● **What you are asked to do**
The expected result is the full listing, retyped exactly, without a single picture.

● **Recorded data**
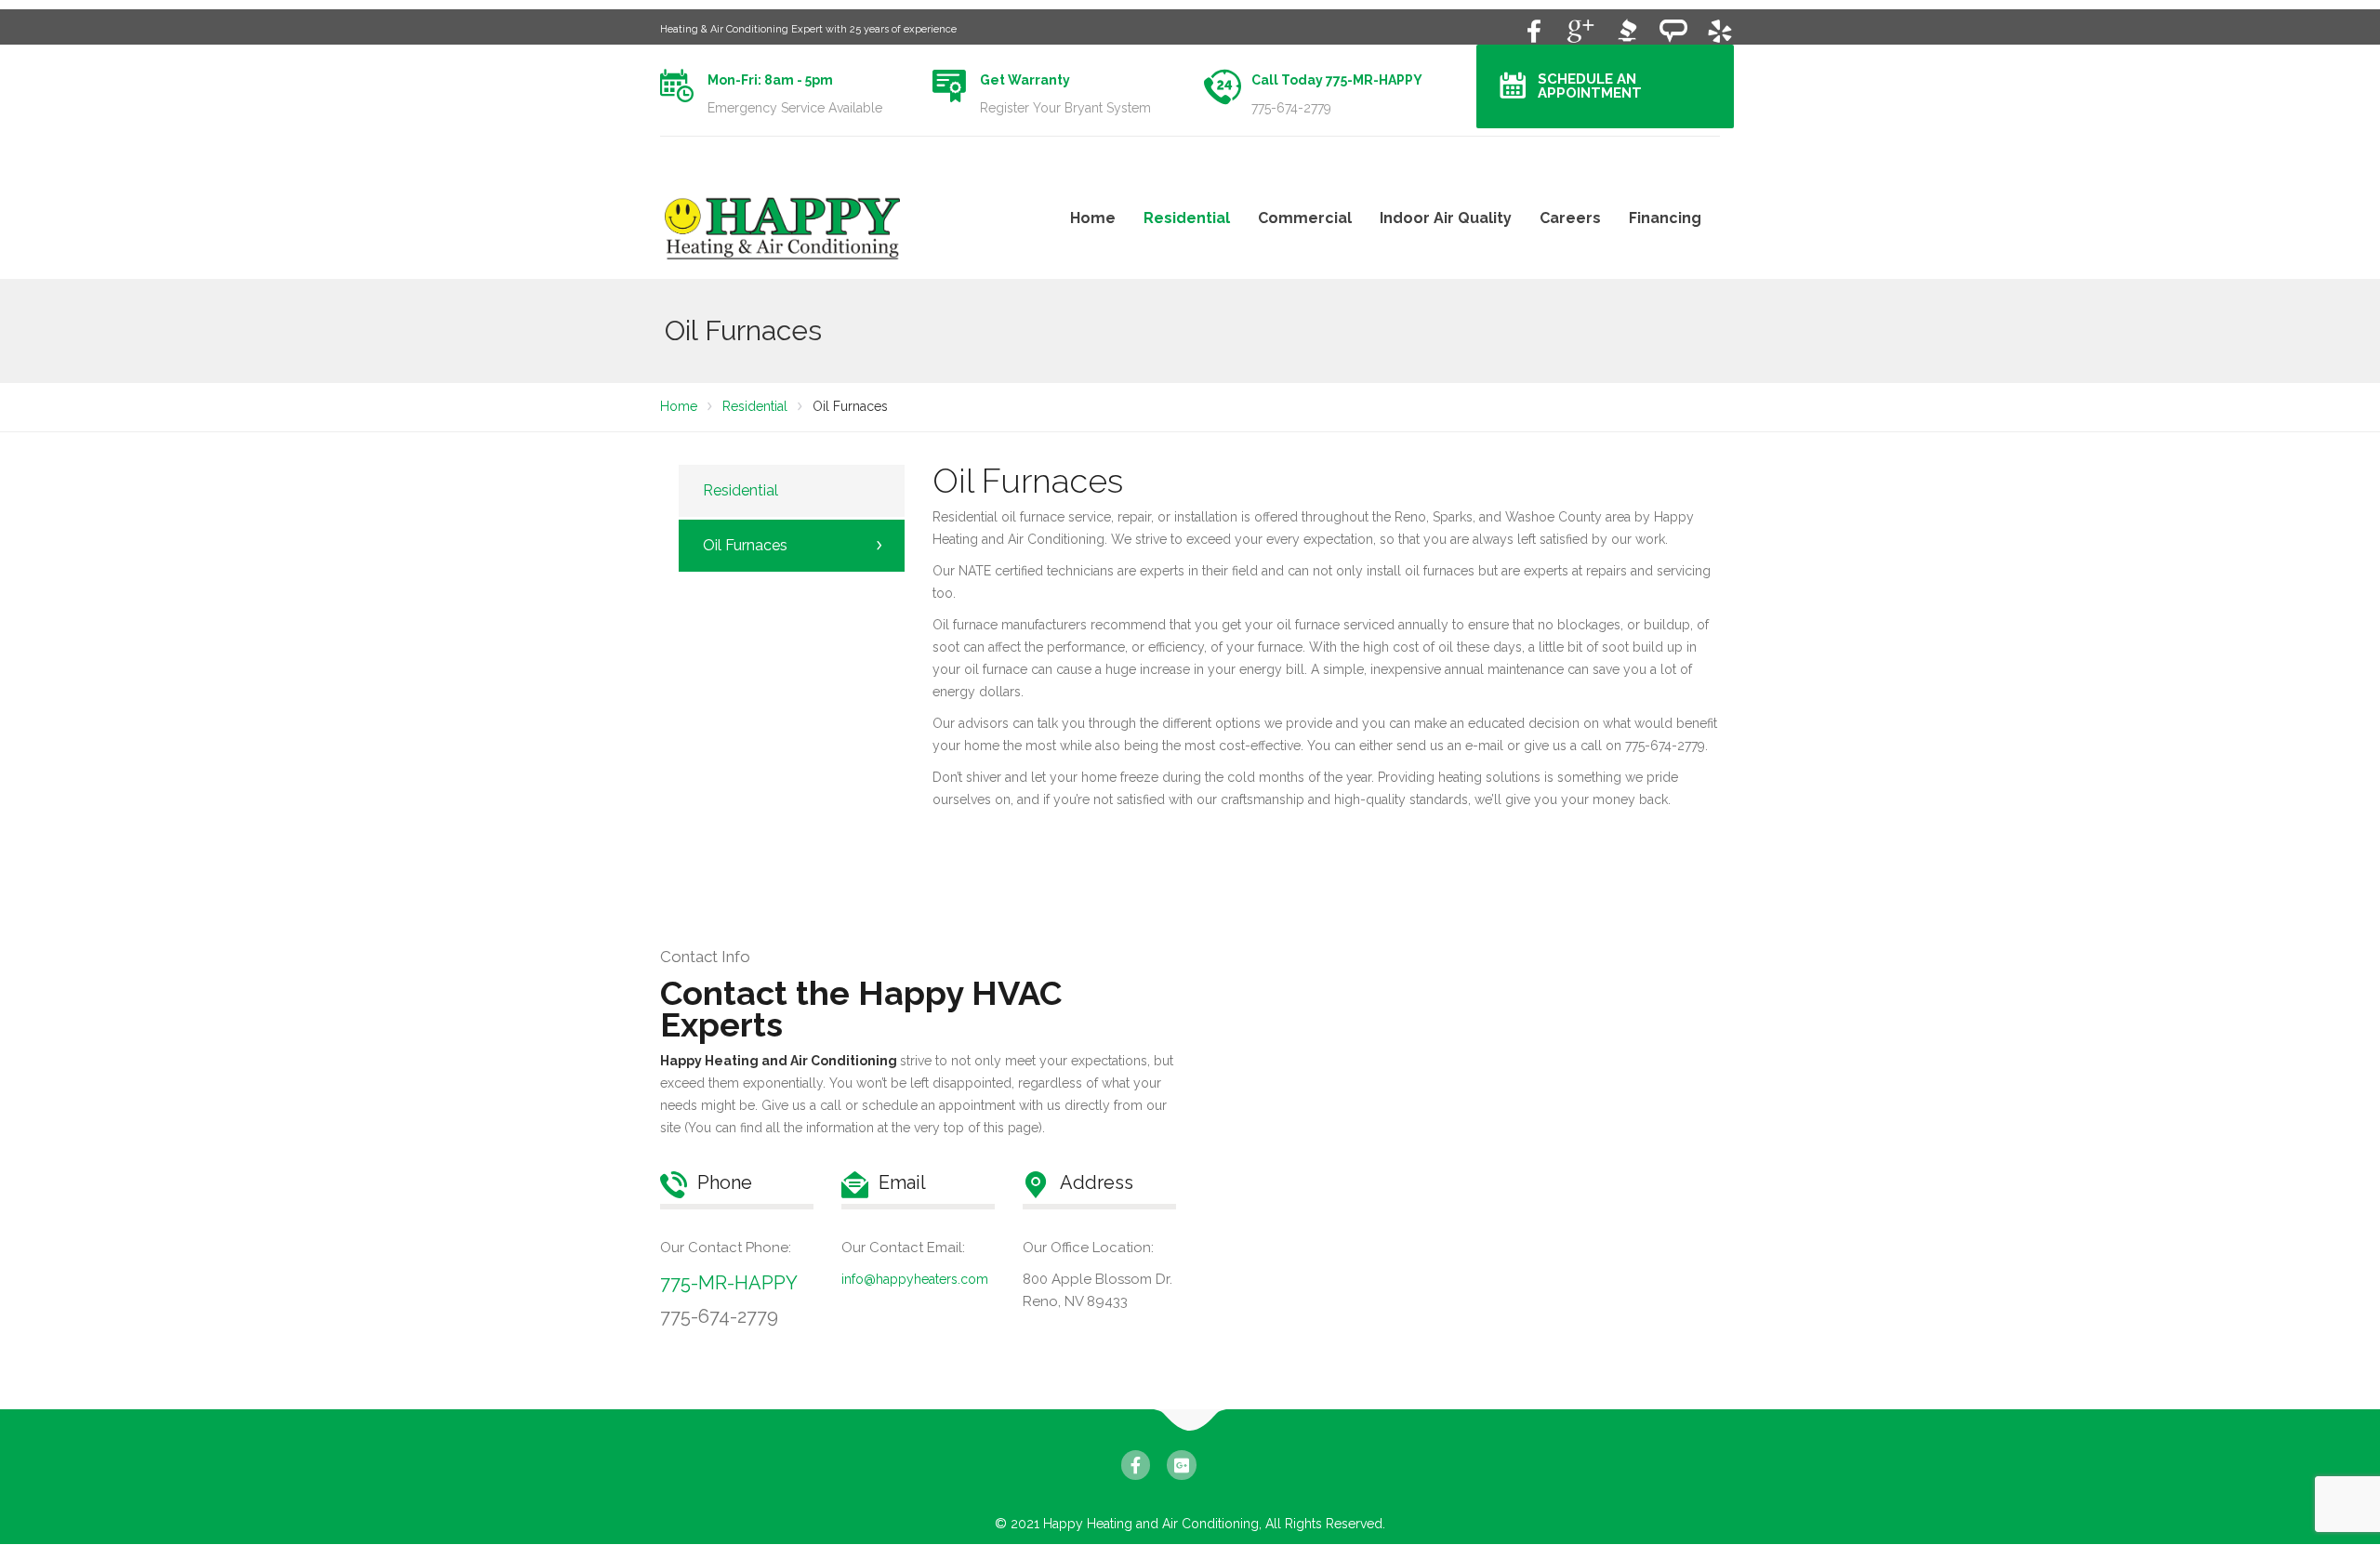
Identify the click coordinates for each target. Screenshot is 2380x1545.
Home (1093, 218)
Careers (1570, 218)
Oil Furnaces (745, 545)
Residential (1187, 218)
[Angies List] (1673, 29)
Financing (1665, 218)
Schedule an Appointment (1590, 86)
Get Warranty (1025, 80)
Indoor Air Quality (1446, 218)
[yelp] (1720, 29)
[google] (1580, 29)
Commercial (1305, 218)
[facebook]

● **Answer for the task**
Identify the click coordinates for each target. Screenshot is 2380x1545.
Home (1093, 218)
Careers (1570, 218)
Oil Furnaces (745, 545)
Residential (1187, 218)
[Angies List] (1673, 29)
Financing (1665, 218)
Schedule an Appointment (1590, 86)
Get Warranty (1025, 80)
Indoor Air Quality (1446, 218)
[yelp] (1720, 29)
[google] (1580, 29)
Commercial (1305, 218)
[facebook]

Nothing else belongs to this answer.